Next page . . . . Previous page . . . . Speeches . . . . Contents . . . . Debates(HTML) . . . .
Legislative Assembly for the ACT: 1996 Week 14 Hansard (10 December) . . Page.. 4583 ..
MR MOORE (continuing):
It is not just to do with a gaol being an awful gaol or a good gaol, although I am sure that has some role in it; it is to do with being separated from one's family. If you are in Goulburn Gaol and your spouse or children do not have access to a vehicle, it must be very difficult for them to visit you. It must be very difficult for a parent to take their children to visit somebody in an institution like Goulburn Gaol. Leaving Canberra just exacerbates all the problems that gaols create. That leads us into further debate about whether we have a gaol or not. That is something that Mr Humphries has tabled a discussion paper on.
Mr Speaker, I am very concerned about this solution. I think it should be a temporary solution. The Minister should report back to the Assembly, say, every six months on the numbers of people on remand, how many are detained in Canberra and how many have been moved out of Canberra. A commitment of that type would certainly make me much more comfortable about supporting legislation that I am particularly uncomfortable about.

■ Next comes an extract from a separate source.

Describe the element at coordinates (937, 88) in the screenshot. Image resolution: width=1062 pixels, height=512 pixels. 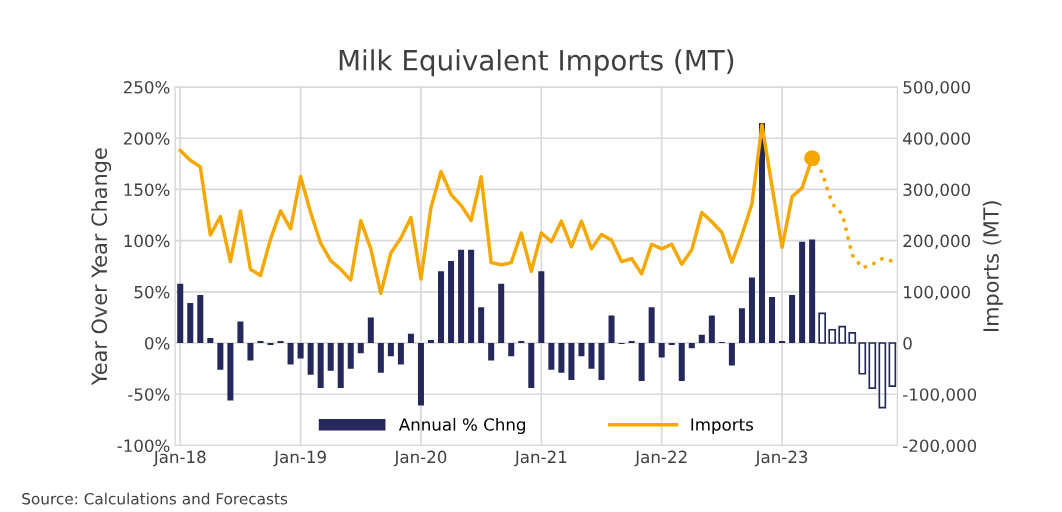
I see `y2-tick-label: 500,000` at that location.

MR HUMPHRIES (Attorney-General) (11.16), in reply: Mr Speaker, in closing this debate, I want to thank members for their contributions and make a few points about the way in which the legislation is intended to operate. Ms Tucker described the Bill as a short-term fix to a long-term problem. I would concede that that is essentially what the legislation is all about. I do not like having to arrange for inmates of our Remand Centre to be taken to places outside the ACT. I have commented repeatedly in this place about the inadequacy of the Remand Centre, as have other members, including Ms Follett. I think it is fairly well understood that the Remand Centre is rapidly reaching, if not long past, its use-by date and needs to be replaced with something far more appropriate to principles of contemporary incarceration leading into the twenty-first century.

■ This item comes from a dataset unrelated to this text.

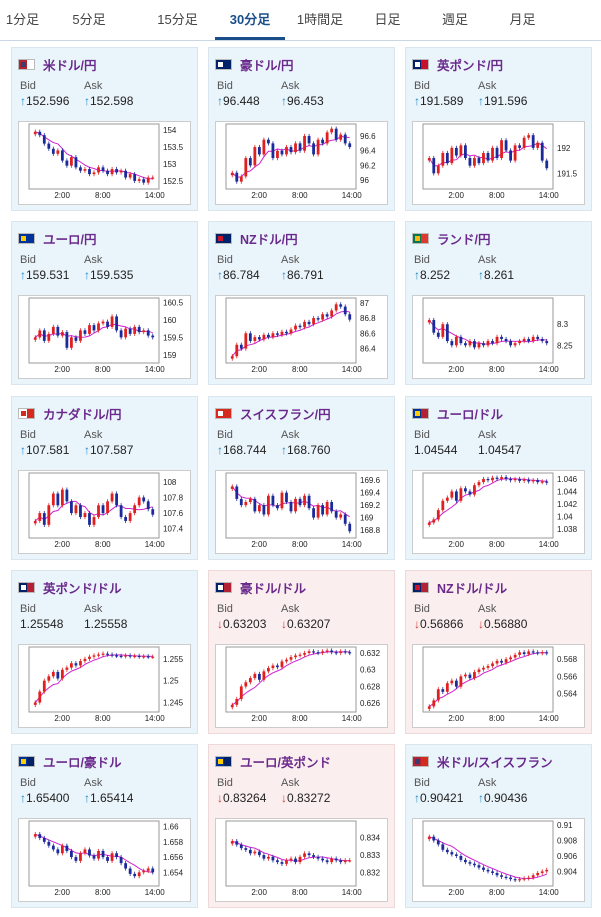  Describe the element at coordinates (104, 686) in the screenshot. I see `mini-chart: 1.255 1.25 1.245 2:00 8:00 14:00` at that location.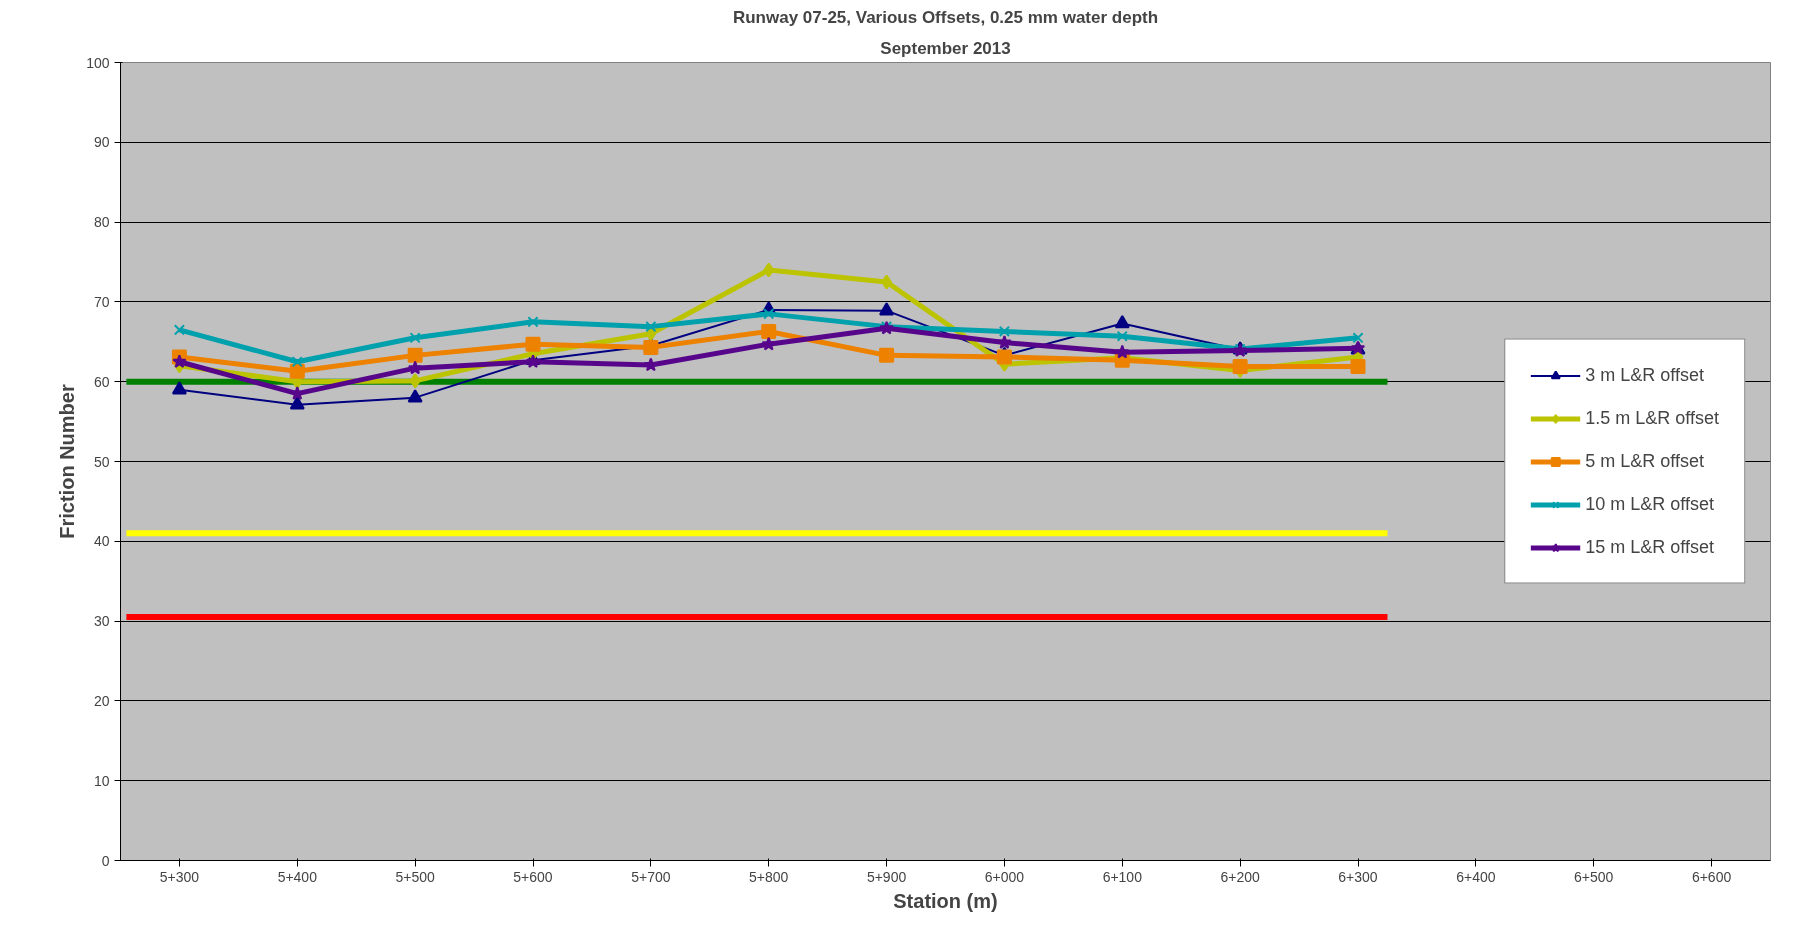 The width and height of the screenshot is (1814, 935). I want to click on y-tick-label: 50, so click(102, 462).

That issue is a reasonably long-term project. I have indicated that I think that the ACT should try to aim to have its own correctional facility for full-time inmates by the turn of the century. I suggest that timetable because I do not think that it is appropriate for us to say, "We need a prison. Let us rush in and build one right now. We need a new remand centre. Let us rush in and build one right now". Given the factors we are dealing with, including increasing rates of incarceration and increasing rates of remand, we have to plan how we are going to deal with these issues into the distant future, not just for the next couple of years. We have to make appropriate plans and design a system which is going to meet those needs very well. I think that those who were responsible for building the Remand Centre back in the 1960s did not take those sorts of long-term considerations adequately into account.
Whatever the situation, Mr Speaker, we have the problem that we have too many people incarcerated in the Remand Centre and too few spaces for them to be kept there. We need to have a system for handling that overflow. I share the concerns that Ms Follett expressed, and I think Ms Tucker also expressed, that places like the city watch-house are not adequate alternatives to the Remand Centre. They are okay on a very short-term basis; but they do not have adequate exercise facilities, they do not have adequate recreational facilities for people incarcerated there, they do not have any capacity to provide education or work programs for the people on remand, and they do not have the capacity to provide proper catering to those on remand. Places like the watch-house are quite inadequate on a long-term basis.